→ Written task
Locate each line in the material below that contains the word "height", and copy those lines out.

→ Input rows

-- -- --

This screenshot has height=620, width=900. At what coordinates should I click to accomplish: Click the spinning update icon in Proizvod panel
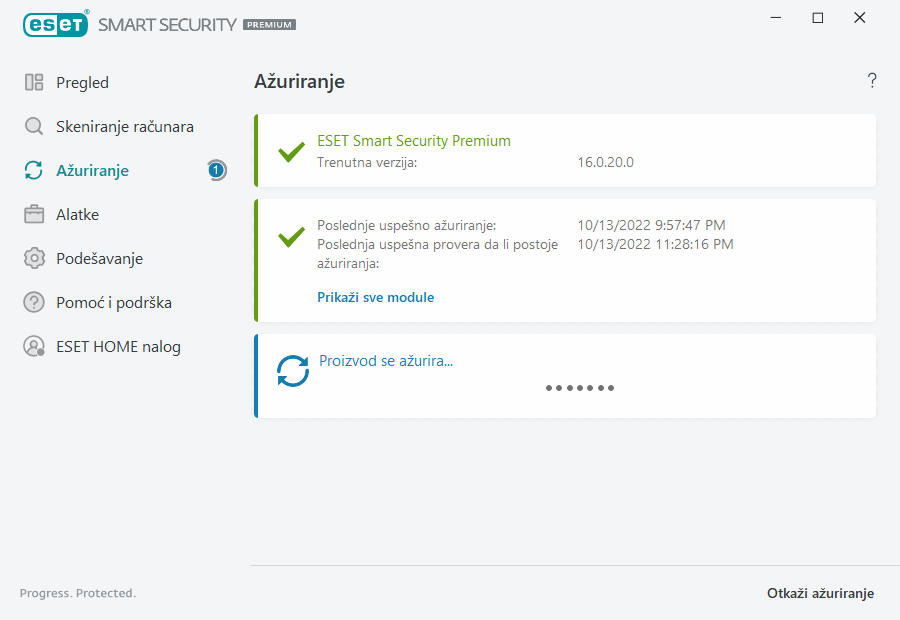click(x=293, y=372)
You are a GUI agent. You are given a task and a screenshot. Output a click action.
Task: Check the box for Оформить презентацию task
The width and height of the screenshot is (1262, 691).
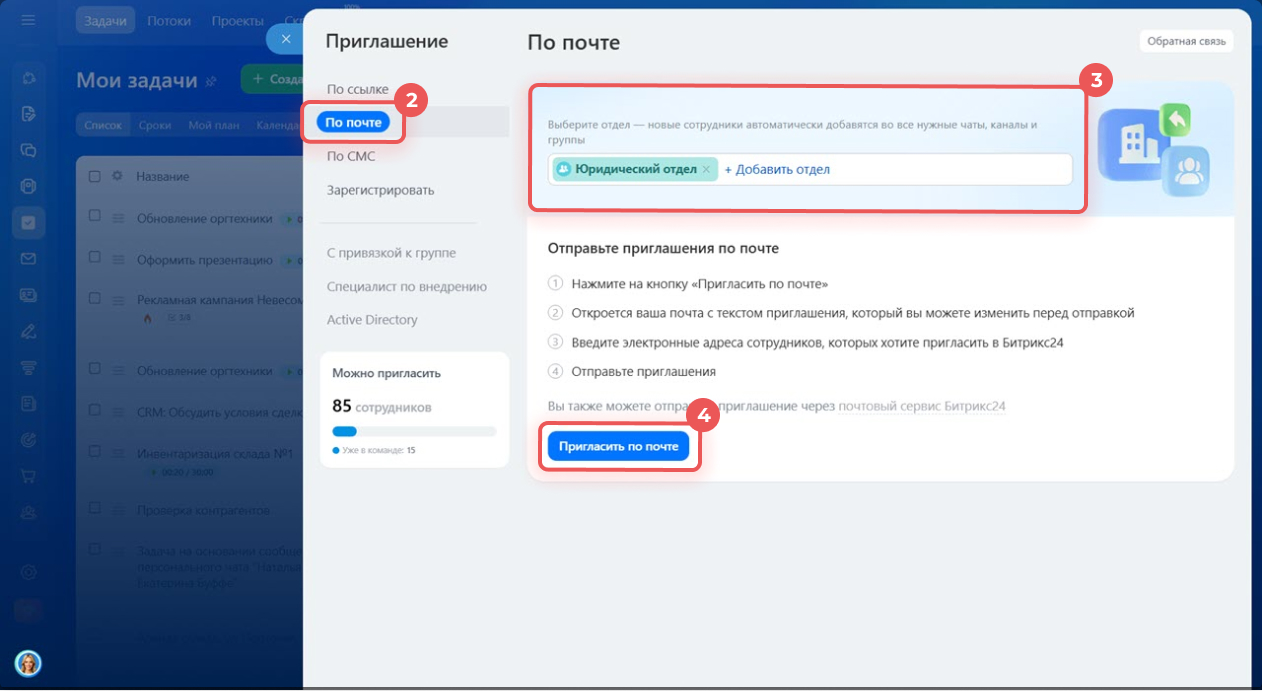(x=95, y=259)
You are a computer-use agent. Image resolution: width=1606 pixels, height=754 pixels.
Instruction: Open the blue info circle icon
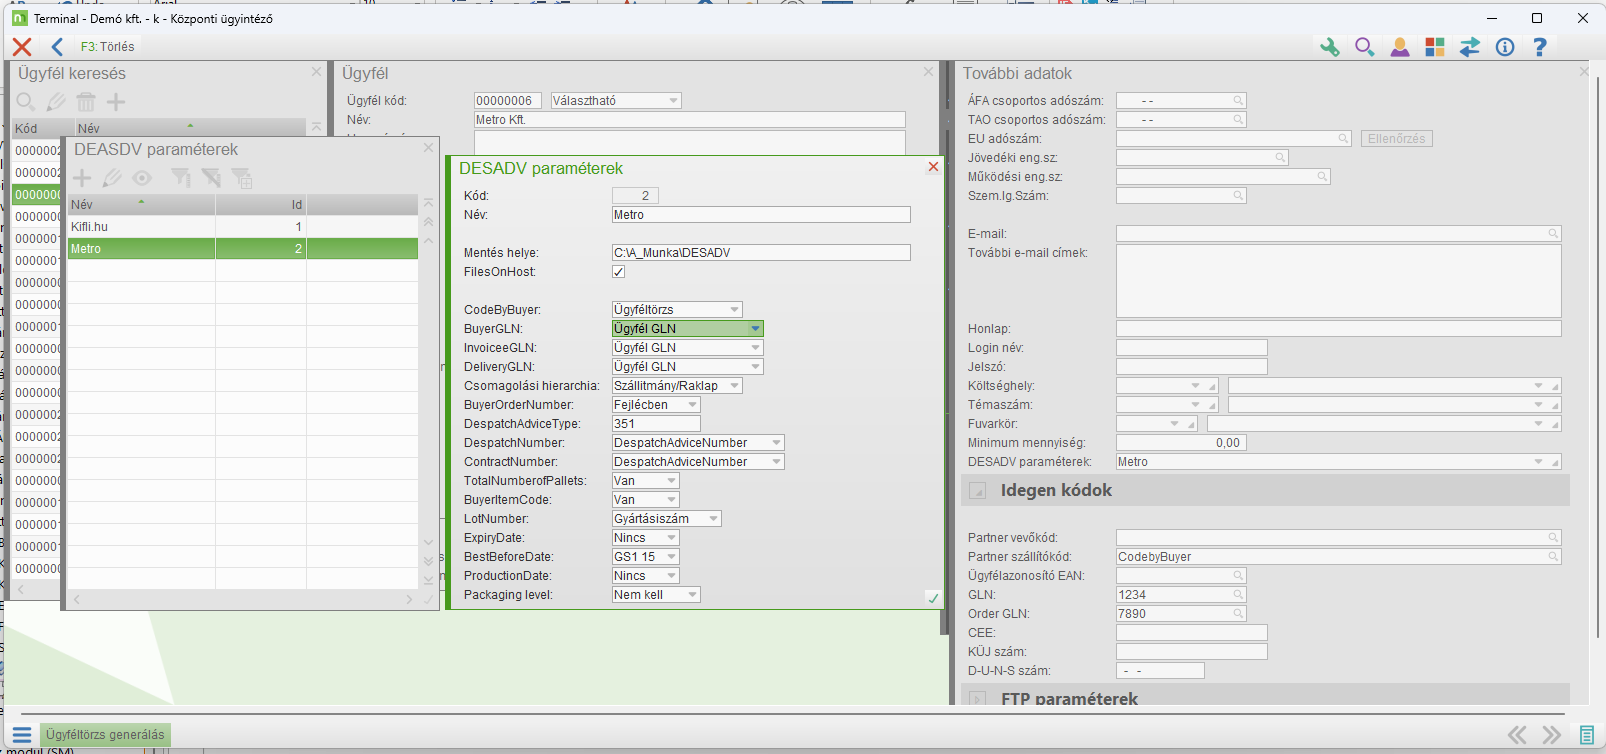1505,47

-- -- --

→ The answer
This screenshot has height=620, width=900. At what coordinates should I click to accomplish: Click the spinning update icon in Proizvod panel
The width and height of the screenshot is (1262, 691).
You are a computer-use agent. Image resolution: width=1606 pixels, height=754 pixels.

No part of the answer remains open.